All of the data must be printed exactly; please include every line.
=== Section Start ===
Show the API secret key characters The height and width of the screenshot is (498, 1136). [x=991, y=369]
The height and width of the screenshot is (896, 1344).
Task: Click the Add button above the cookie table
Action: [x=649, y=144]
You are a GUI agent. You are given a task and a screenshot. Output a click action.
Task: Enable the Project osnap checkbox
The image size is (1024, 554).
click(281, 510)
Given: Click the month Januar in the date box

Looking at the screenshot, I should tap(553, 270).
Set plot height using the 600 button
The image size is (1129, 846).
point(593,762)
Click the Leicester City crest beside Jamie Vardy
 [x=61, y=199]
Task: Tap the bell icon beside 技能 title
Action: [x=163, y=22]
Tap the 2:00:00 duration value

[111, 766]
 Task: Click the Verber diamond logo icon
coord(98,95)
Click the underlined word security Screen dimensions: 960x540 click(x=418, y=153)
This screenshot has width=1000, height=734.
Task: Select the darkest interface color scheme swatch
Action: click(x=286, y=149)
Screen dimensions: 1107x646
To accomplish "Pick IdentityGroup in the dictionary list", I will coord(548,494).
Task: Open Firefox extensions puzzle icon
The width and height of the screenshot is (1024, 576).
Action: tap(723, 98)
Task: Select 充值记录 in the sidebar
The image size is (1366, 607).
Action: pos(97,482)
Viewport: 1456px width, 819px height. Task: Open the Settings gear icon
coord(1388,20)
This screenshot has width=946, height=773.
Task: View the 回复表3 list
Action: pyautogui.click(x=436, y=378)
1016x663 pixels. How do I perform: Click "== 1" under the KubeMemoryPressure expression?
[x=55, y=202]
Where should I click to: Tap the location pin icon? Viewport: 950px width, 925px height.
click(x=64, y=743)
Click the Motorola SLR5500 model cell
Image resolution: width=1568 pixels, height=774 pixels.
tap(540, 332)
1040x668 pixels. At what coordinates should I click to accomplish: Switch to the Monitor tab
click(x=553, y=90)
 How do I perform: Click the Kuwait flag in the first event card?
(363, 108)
=== Section End ===
▸ **WRITTEN SOLUTION**
Show the API secret key characters The height and width of the screenshot is (498, 1136). [x=991, y=369]
The height and width of the screenshot is (896, 1344).
Task: Click the Add button above the cookie table
Action: [x=649, y=144]
You are a GUI agent. You are given a task and a screenshot. Output a click action.
Task: Enable the Project osnap checkbox
The image size is (1024, 554).
click(281, 510)
Given: Click the month Januar in the date box

Looking at the screenshot, I should tap(553, 270).
Set plot height using the 600 button
The image size is (1129, 846).
point(593,762)
Click the Leicester City crest beside Jamie Vardy
 [x=61, y=199]
Task: Tap the bell icon beside 技能 title
Action: [x=163, y=22]
Tap the 2:00:00 duration value

[111, 766]
 Task: Click the Verber diamond logo icon
coord(98,95)
Click the underlined word security Screen dimensions: 960x540 click(x=418, y=153)
This screenshot has width=1000, height=734.
Task: Select the darkest interface color scheme swatch
Action: click(x=286, y=149)
Screen dimensions: 1107x646
To accomplish "Pick IdentityGroup in the dictionary list", I will coord(548,494).
Task: Open Firefox extensions puzzle icon
The width and height of the screenshot is (1024, 576).
Action: tap(723, 98)
Task: Select 充值记录 in the sidebar
The image size is (1366, 607).
Action: pos(97,482)
Viewport: 1456px width, 819px height. Task: Open the Settings gear icon
coord(1388,20)
This screenshot has width=946, height=773.
Task: View the 回复表3 list
Action: pyautogui.click(x=436, y=378)
1016x663 pixels. How do I perform: Click "== 1" under the KubeMemoryPressure expression?
[x=55, y=202]
Where should I click to: Tap the location pin icon? Viewport: 950px width, 925px height.
click(x=64, y=743)
Click the Motorola SLR5500 model cell
Image resolution: width=1568 pixels, height=774 pixels.
tap(540, 332)
1040x668 pixels. At what coordinates should I click to accomplish: Switch to the Monitor tab
click(x=553, y=90)
 How do I perform: Click the Kuwait flag in the first event card?
(363, 108)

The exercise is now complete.